The main result is that finite-horizon value and policy computation stays PSPACE-complete when you move from ordinary POMDPs to multi-environment versions where only the initial state is chosen adversarially. They also supply a new algorithm and show it beats the prior solver on the usual benchmarks. That combination of a clean complexity statement plus a practical improvement is what stands out. The reduction argument for hardness is the part that matters most. Because all environments share the same transition and observation functions, the construction has to produce hard instances without introducing environment-specific dynamics. The stress-test note is right to flag this; if the proof relies on varying those functions, the claim would not go through. Membership in PSPACE looks routine for finite horizons since the belief state stays manageable step by step. On the algorithmic side the evaluation is direct and the reported gains are concrete, which is helpful even if it does not change the asymptotic picture. This work is for people who already work on POMDP complexity or robust planning under partial observability. Someone who needs either the classification or a usable solver for finite-horizon cases will find it relevant. It deserves peer review because the claims are narrow enough for referees to verify the reduction and the implementation details without needing to invent new benchmarks.

Referee Report

1 major / 1 minor

Summary. The paper claims that computing the optimal value and policy for finite-horizon objectives in multi-environment POMDPs (MEPOMDPs), where the initial state is adversarially chosen from a set of environments, is PSPACE-complete (extending the known result for standard POMDPs). It also presents a practical algorithm for this problem and evaluates it on classical benchmarks, where it significantly outperforms the only previously known algorithm.

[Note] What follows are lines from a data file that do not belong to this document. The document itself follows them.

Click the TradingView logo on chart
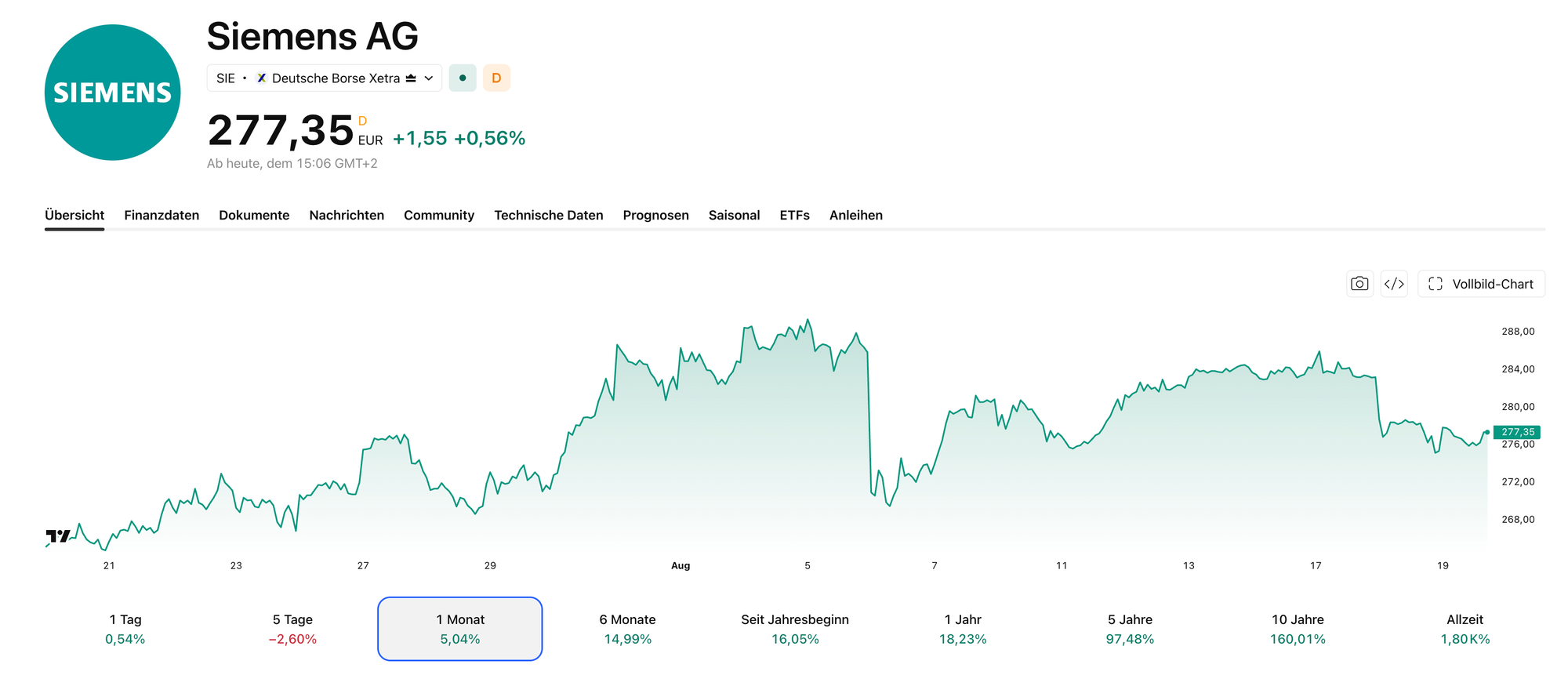The image size is (1568, 697). pos(58,536)
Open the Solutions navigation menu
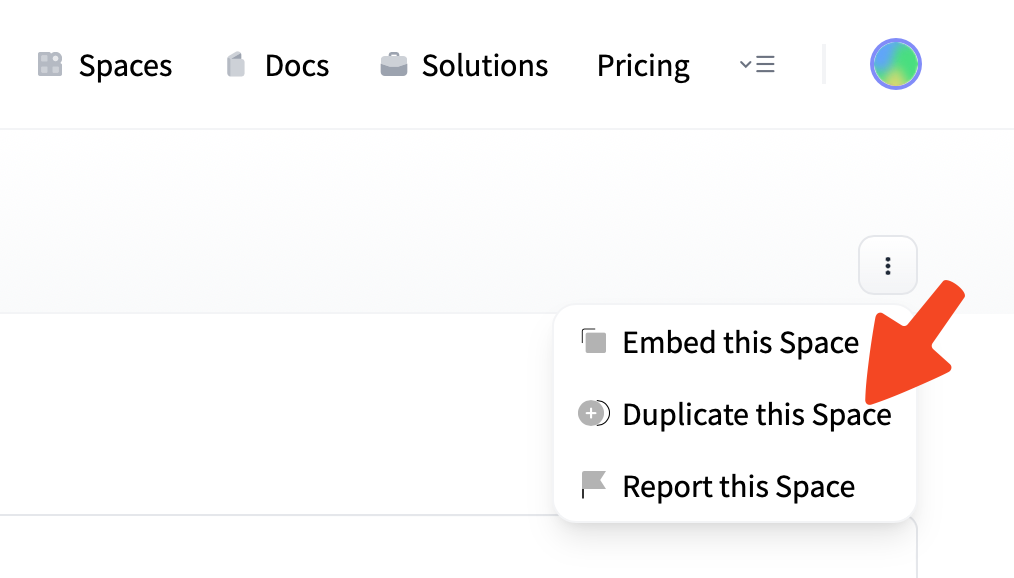Viewport: 1014px width, 578px height. click(x=485, y=66)

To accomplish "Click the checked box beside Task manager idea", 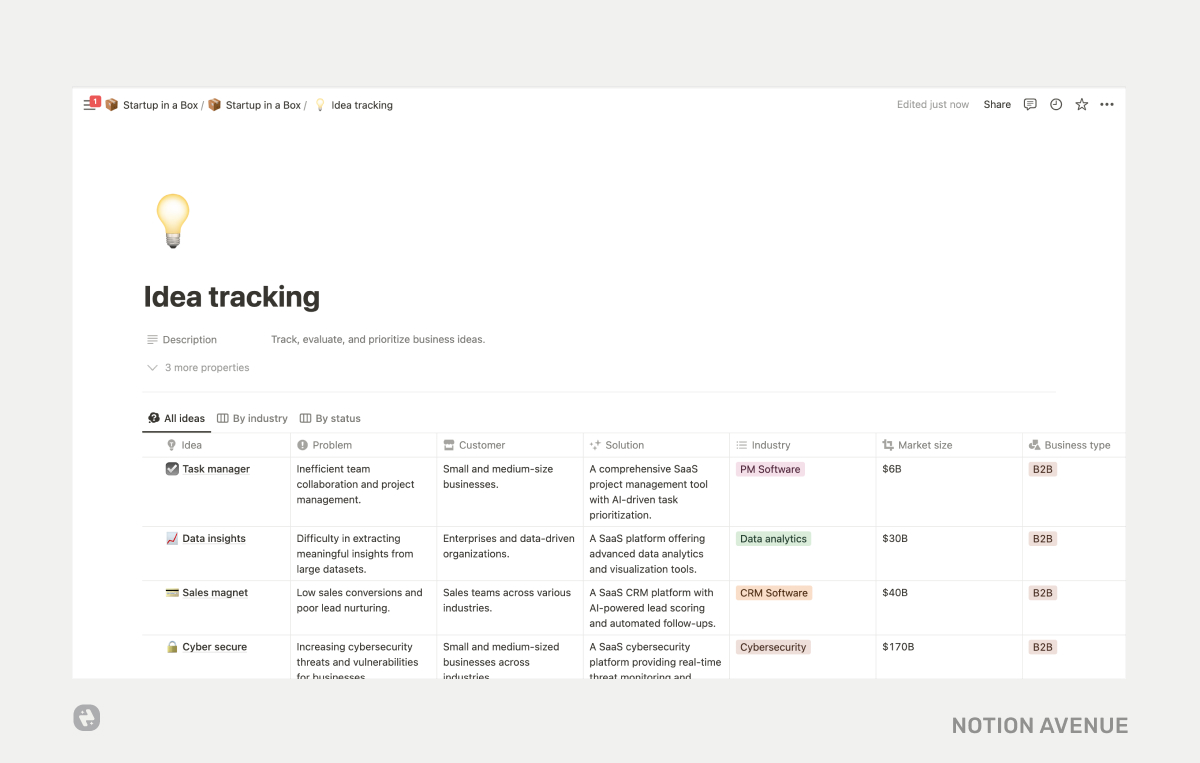I will [172, 468].
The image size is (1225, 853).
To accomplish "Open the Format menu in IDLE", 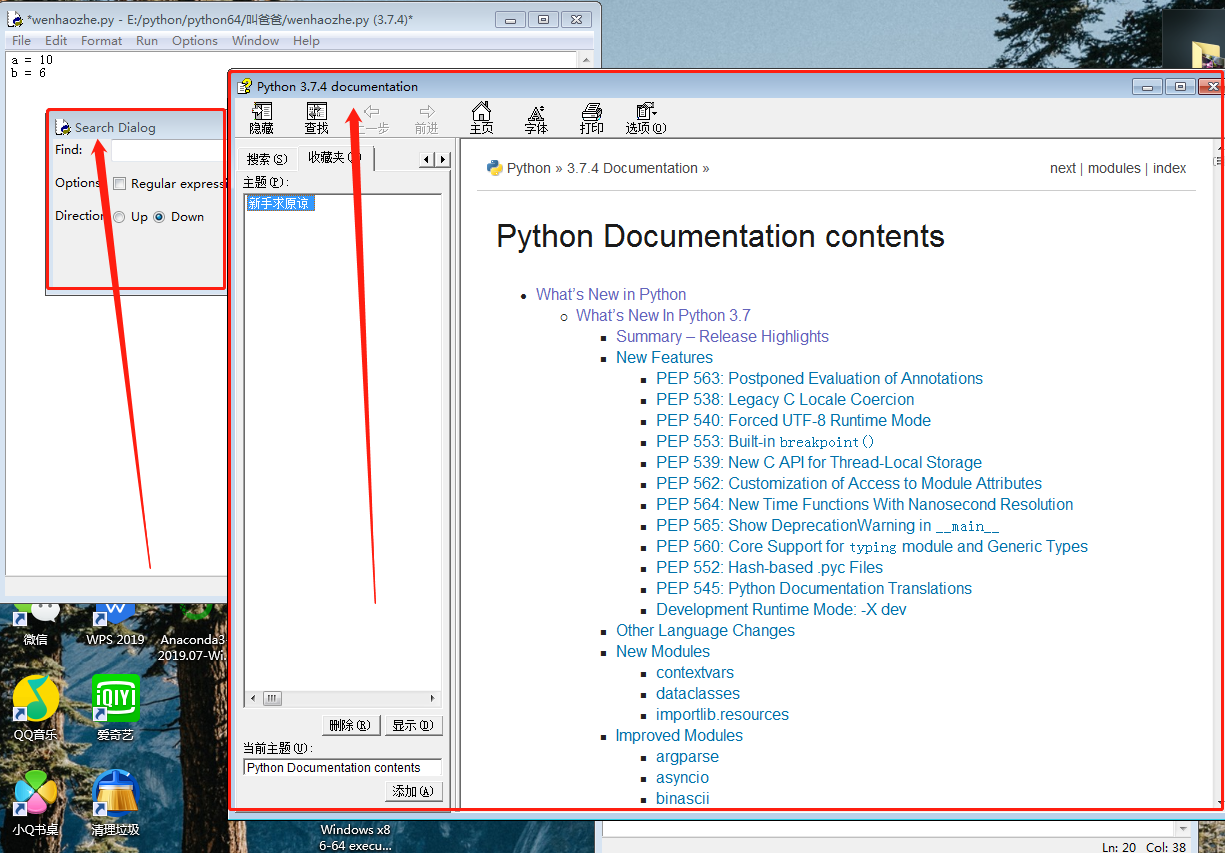I will pyautogui.click(x=101, y=41).
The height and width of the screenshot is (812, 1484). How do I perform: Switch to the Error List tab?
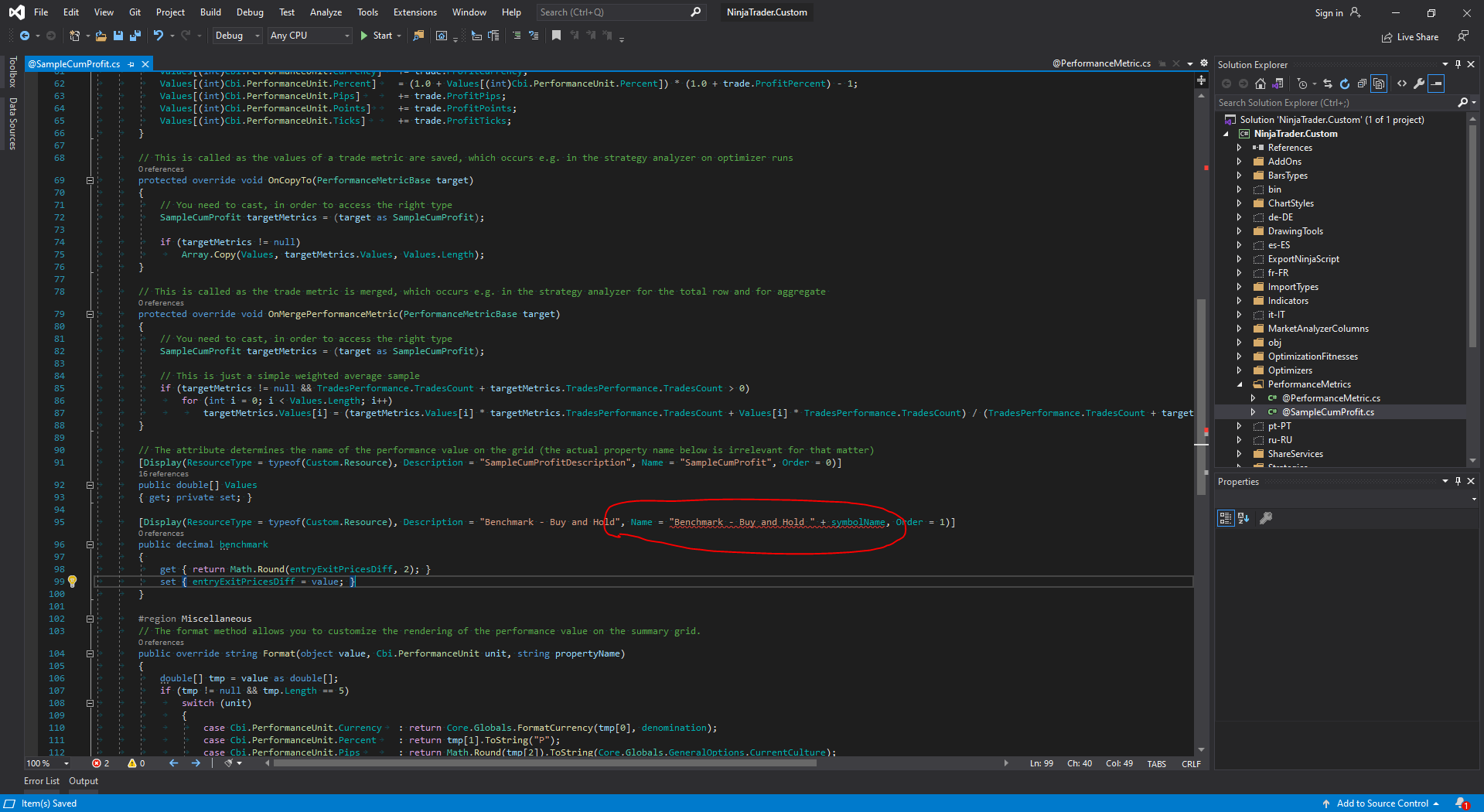[42, 781]
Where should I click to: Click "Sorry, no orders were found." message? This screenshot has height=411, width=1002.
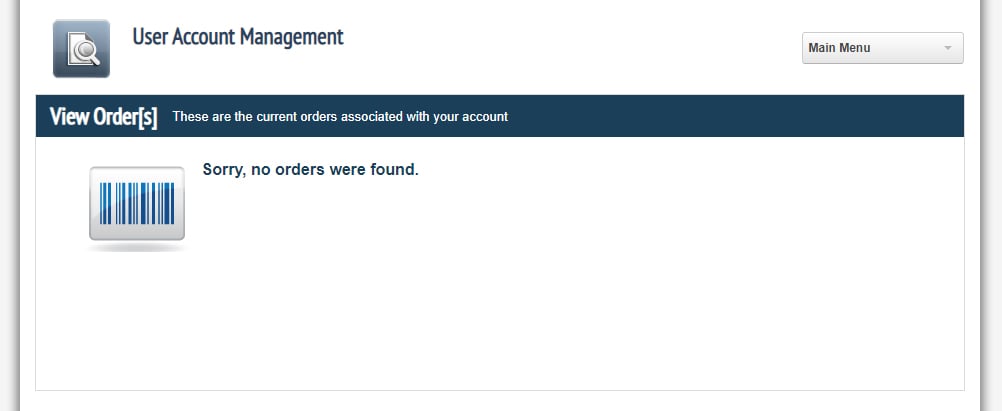311,169
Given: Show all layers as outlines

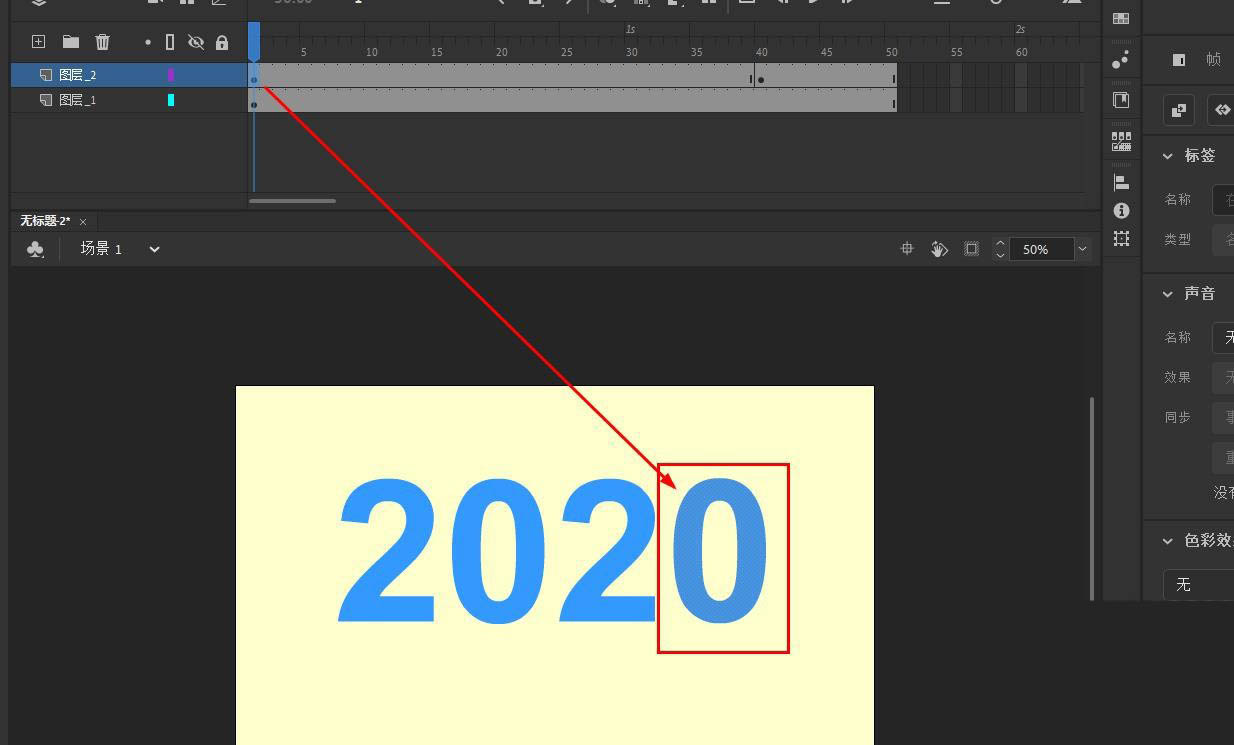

Significance. If the PSPACE-completeness result holds under the stated MEPOMDP definition, the work is significant for establishing that adversarial choice over initial states does not increase complexity beyond PSPACE for finite-horizon objectives. The algorithmic contribution, supported by empirical evaluation on benchmarks showing clear outperformance, provides a concrete practical advance over prior methods for robust planning under partial observability.

major comments (1)

[proof of PSPACE-hardness] The PSPACE-hardness reduction (in the section establishing complexity results) must be verified against the MEPOMDP definition, under which environments share identical transition and observation functions and differ only in the adversarially chosen initial state. If the reduction constructs instances requiring environment-specific dynamics to embed the hardness, the result would not apply to the model as defined and membership in PSPACE would also require re-examination.

minor comments (1)

The abstract and introduction could more explicitly state whether MEPOMDP environments are permitted to have distinct transition/observation functions or are restricted to differing only in initial state.

Simulated Author's Rebuttal

1 responses · 0 unresolved

We thank the referee for the careful review and constructive feedback on our manuscript. We address the major comment below.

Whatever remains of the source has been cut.